▶ _Directions_
Convert these lines into a numbered list, omitting any blank lines.

[Text and element pointing lines]
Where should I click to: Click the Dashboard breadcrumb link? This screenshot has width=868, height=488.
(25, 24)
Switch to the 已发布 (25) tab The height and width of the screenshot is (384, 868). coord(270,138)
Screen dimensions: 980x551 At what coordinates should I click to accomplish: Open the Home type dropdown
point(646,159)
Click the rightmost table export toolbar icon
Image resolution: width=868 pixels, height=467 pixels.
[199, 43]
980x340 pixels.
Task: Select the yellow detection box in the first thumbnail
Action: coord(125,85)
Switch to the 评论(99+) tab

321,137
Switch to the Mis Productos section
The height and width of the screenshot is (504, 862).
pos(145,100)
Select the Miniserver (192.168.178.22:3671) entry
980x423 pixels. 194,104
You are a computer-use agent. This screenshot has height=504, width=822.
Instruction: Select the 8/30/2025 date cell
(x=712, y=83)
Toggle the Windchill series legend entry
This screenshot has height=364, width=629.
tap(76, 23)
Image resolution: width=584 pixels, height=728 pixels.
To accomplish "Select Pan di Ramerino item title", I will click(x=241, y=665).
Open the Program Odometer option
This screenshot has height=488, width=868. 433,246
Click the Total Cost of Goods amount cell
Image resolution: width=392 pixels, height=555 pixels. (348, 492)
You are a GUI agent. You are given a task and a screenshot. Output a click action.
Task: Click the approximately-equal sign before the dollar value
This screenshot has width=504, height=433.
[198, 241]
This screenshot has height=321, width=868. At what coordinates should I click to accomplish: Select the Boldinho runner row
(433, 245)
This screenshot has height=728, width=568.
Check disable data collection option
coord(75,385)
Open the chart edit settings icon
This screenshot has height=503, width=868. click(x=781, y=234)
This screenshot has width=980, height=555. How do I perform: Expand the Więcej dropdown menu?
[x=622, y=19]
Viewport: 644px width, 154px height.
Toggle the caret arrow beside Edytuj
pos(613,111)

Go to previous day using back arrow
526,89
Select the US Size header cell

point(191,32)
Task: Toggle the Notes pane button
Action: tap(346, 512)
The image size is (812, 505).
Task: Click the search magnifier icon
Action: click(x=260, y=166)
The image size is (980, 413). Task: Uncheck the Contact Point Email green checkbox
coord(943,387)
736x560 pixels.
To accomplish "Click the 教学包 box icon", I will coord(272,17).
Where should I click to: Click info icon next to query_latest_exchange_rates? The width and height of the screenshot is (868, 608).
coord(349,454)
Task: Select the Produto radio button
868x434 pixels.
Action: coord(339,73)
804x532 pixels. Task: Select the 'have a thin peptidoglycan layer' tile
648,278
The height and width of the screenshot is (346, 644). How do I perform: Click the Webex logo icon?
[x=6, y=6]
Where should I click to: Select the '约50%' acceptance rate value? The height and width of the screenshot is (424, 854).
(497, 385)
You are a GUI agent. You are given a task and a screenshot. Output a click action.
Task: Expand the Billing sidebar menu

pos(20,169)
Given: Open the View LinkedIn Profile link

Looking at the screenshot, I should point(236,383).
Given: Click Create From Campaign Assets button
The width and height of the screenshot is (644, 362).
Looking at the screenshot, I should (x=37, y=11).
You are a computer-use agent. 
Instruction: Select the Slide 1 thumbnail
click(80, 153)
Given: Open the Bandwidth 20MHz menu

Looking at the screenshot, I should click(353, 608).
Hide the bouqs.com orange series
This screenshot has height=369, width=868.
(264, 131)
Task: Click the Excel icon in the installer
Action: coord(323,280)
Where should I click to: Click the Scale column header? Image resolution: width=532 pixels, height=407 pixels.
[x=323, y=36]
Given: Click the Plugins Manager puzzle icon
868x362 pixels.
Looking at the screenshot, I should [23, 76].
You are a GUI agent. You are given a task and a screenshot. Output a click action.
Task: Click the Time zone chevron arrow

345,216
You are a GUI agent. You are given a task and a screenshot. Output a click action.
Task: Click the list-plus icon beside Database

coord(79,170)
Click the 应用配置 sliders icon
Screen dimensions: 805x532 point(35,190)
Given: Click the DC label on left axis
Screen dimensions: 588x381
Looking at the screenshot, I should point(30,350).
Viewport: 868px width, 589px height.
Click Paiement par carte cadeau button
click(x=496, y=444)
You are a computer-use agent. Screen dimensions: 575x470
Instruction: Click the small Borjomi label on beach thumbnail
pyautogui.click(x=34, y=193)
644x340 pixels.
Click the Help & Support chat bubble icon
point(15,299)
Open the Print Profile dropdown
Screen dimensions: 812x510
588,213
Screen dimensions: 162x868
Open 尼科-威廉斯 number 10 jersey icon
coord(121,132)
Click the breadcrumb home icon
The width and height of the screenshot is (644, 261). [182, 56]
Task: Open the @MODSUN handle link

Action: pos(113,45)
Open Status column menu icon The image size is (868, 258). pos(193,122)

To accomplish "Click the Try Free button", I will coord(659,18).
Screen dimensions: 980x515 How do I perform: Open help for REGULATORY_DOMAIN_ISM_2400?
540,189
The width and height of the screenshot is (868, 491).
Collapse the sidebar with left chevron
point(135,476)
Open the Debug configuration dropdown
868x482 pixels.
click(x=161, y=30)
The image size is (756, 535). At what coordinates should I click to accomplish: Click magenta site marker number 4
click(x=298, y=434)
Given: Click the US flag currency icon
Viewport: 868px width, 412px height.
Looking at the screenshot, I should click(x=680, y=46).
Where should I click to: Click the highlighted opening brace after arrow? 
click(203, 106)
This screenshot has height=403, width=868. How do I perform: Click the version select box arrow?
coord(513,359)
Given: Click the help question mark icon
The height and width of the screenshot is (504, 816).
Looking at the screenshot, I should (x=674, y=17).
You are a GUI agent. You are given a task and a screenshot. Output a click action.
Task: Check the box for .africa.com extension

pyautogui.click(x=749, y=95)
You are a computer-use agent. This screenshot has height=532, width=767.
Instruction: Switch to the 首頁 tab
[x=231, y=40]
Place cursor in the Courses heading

▶ _The response_
1. Where should I click to: Click the Dashboard breadcrumb link? This screenshot has width=868, height=488.
2. (25, 24)
3. Switch to the 已发布 (25) tab The height and width of the screenshot is (384, 868). coord(270,138)
4. Screen dimensions: 980x551 At what coordinates should I click to accomplish: Open the Home type dropdown
5. point(646,159)
6. Click the rightmost table export toolbar icon
7. Image resolution: width=868 pixels, height=467 pixels.
8. [199, 43]
9. 980x340 pixels.
10. Task: Select the yellow detection box in the first thumbnail
11. Action: coord(125,85)
12. Switch to the 评论(99+) tab
13. 321,137
14. Switch to the Mis Productos section
15. The height and width of the screenshot is (504, 862).
16. pos(145,100)
17. Select the Miniserver (192.168.178.22:3671) entry
18. 980x423 pixels. 194,104
19. You are a computer-use agent. This screenshot has height=504, width=822.
20. Instruction: Select the 8/30/2025 date cell
21. (x=712, y=83)
22. Toggle the Windchill series legend entry
23. This screenshot has height=364, width=629.
24. tap(76, 23)
25. Image resolution: width=584 pixels, height=728 pixels.
26. To accomplish "Select Pan di Ramerino item title", I will click(x=241, y=665).
27. Open the Program Odometer option
28. This screenshot has height=488, width=868. 433,246
29. Click the Total Cost of Goods amount cell
30. Image resolution: width=392 pixels, height=555 pixels. (348, 492)
31. You are a GUI agent. You are given a task and a screenshot. Output a click action.
32. Task: Click the approximately-equal sign before the dollar value
33. This screenshot has width=504, height=433.
34. [198, 241]
35. This screenshot has height=321, width=868. At what coordinates should I click to accomplish: Select the Boldinho runner row
36. (433, 245)
37. This screenshot has height=728, width=568.
38. Check disable data collection option
39. coord(75,385)
40. Open the chart edit settings icon
41. This screenshot has height=503, width=868. click(x=781, y=234)
42. This screenshot has width=980, height=555. How do I perform: Expand the Więcej dropdown menu?
43. [x=622, y=19]
44. Viewport: 644px width, 154px height.
45. Toggle the caret arrow beside Edytuj
46. pos(613,111)
47. Go to previous day using back arrow
48. 526,89
49. Select the US Size header cell
50. point(191,32)
51. Task: Toggle the Notes pane button
52. Action: tap(346, 512)
53. The image size is (812, 505).
54. Task: Click the search magnifier icon
55. Action: click(x=260, y=166)
56. The image size is (980, 413). Task: Uncheck the Contact Point Email green checkbox
57. coord(943,387)
58. 736x560 pixels.
59. To accomplish "Click the 教学包 box icon", I will coord(272,17).
60. Where should I click to: Click info icon next to query_latest_exchange_rates? The width and height of the screenshot is (868, 608).
61. coord(349,454)
62. Task: Select the Produto radio button
63. 868x434 pixels.
64. Action: coord(339,73)
65. 804x532 pixels. Task: Select the 'have a thin peptidoglycan layer' tile
66. 648,278
67. The height and width of the screenshot is (346, 644). How do I perform: Click the Webex logo icon?
68. [x=6, y=6]
69. Where should I click to: Select the '约50%' acceptance rate value? The height and width of the screenshot is (424, 854).
70. (497, 385)
71. You are a GUI agent. You are given a task and a screenshot. Output a click action.
72. Task: Expand the Billing sidebar menu
73. pos(20,169)
74. Given: Open the View LinkedIn Profile link
75. Looking at the screenshot, I should point(236,383).
76. Given: Click Create From Campaign Assets button
77. The width and height of the screenshot is (644, 362).
78. Looking at the screenshot, I should (x=37, y=11).
79. You are a computer-use agent. 
80. Instruction: Select the Slide 1 thumbnail
81. click(80, 153)
82. Given: Open the Bandwidth 20MHz menu
83. Looking at the screenshot, I should click(353, 608).
84. Hide the bouqs.com orange series
85. This screenshot has height=369, width=868.
86. (264, 131)
87. Task: Click the Excel icon in the installer
88. Action: coord(323,280)
89. Where should I click to: Click the Scale column header? Image resolution: width=532 pixels, height=407 pixels.
90. [x=323, y=36]
91. Given: Click the Plugins Manager puzzle icon
92. 868x362 pixels.
93. Looking at the screenshot, I should [23, 76].
94. You are a GUI agent. You are given a task and a screenshot. Output a click action.
95. Task: Click the Time zone chevron arrow
96. 345,216
97. You are a GUI agent. You are given a task and a screenshot. Output a click action.
98. Task: Click the list-plus icon beside Database
99. coord(79,170)
100. Click the 应用配置 sliders icon
101. Screen dimensions: 805x532 point(35,190)
102. Given: Click the DC label on left axis
103. Screen dimensions: 588x381
104. Looking at the screenshot, I should point(30,350).
105. Viewport: 868px width, 589px height.
106. Click Paiement par carte cadeau button
107. click(x=496, y=444)
108. You are a computer-use agent. Screen dimensions: 575x470
109. Instruction: Click the small Borjomi label on beach thumbnail
110. pyautogui.click(x=34, y=193)
111. 644x340 pixels.
112. Click the Help & Support chat bubble icon
113. point(15,299)
114. Open the Print Profile dropdown
115. Screen dimensions: 812x510
116. 588,213
117. Screen dimensions: 162x868
118. Open 尼科-威廉斯 number 10 jersey icon
119. coord(121,132)
120. Click the breadcrumb home icon
121. The width and height of the screenshot is (644, 261). [182, 56]
122. Task: Open the @MODSUN handle link
123. Action: pos(113,45)
124. Open Status column menu icon The image size is (868, 258). pos(193,122)
125. To accomplish "Click the Try Free button", I will coord(659,18).
126. Screen dimensions: 980x515 How do I perform: Open help for REGULATORY_DOMAIN_ISM_2400?
127. 540,189
128. The width and height of the screenshot is (868, 491).
129. Collapse the sidebar with left chevron
130. point(135,476)
131. Open the Debug configuration dropdown
132. 868x482 pixels.
133. click(x=161, y=30)
134. The image size is (756, 535). At what coordinates should I click to accomplish: Click magenta site marker number 4
135. click(x=298, y=434)
136. Given: Click the US flag currency icon
137. Viewport: 868px width, 412px height.
138. Looking at the screenshot, I should click(x=680, y=46).
139. Where should I click to: Click the highlighted opening brace after arrow? 
140. click(203, 106)
141. This screenshot has height=403, width=868. How do I perform: Click the version select box arrow?
142. coord(513,359)
143. Given: Click the help question mark icon
144. The height and width of the screenshot is (504, 816).
145. Looking at the screenshot, I should (x=674, y=17).
146. You are a GUI agent. You are given a task and a screenshot. Output a click action.
147. Task: Check the box for .africa.com extension
148. pyautogui.click(x=749, y=95)
149. You are a computer-use agent. This screenshot has height=532, width=767.
150. Instruction: Switch to the 首頁 tab
151. [x=231, y=40]
152. Place cursor in the Courses heading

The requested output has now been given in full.